Sommige kinderen lopen risico op neurocognitieve problemen na de behandeling voor ALL. Dit zijn problemen met bijvoorbeeld het geheugen, de concentratie of de snelheid van het denken. We weten echter nog niet hoeveel invloed de therapie en andere factoren hebben op de neurocognitieve ontwikkeling bij jonge kinderen met ALL.

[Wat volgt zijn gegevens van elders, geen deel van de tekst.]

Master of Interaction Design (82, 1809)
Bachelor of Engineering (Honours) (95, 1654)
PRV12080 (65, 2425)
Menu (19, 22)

In dit onderzoek kijken we of er nadelige invloed is van de behandeling op de neurocognitieve ontwikkeling. En als dit zo is, willen we bekijken welke factoren hiervoor van belang zijn. Gegevens uit cognitieve tests en vragenlijsten worden hiervoor gekoppeld aan de klinische gegevens die worden verzameld tijdens de behandeling.
In het Interfant-21 protocol krijgen kinderen een behandeling met een bepaalde vorm van immuuntherapie, namelijk blinatumomab. Blinatumomab is een antistof, die ervoor zorgt dat lichaamseigen afweercellen (T‐ cellen) kunnen binden aan de leukemiecellen, waardoor deze worden vernietigd.
In een klein percentage van de patiënten werkt blinatumomab onvoldoende. Mogelijk komt dit doordat er weinig afweercellen (T‐cellen) zijn op het moment dat blinatumomab gegeven wordt. Het zou ook kunnen komen door de invloed die blinatumomab heeft op de aanmaak van de afweercellen in het beenmerg. In het deelonderzoek naar immuunmonitoring willen we kijken welke cellen in het bloed of beenmerg invloed hebben op de werking van blinatumomab.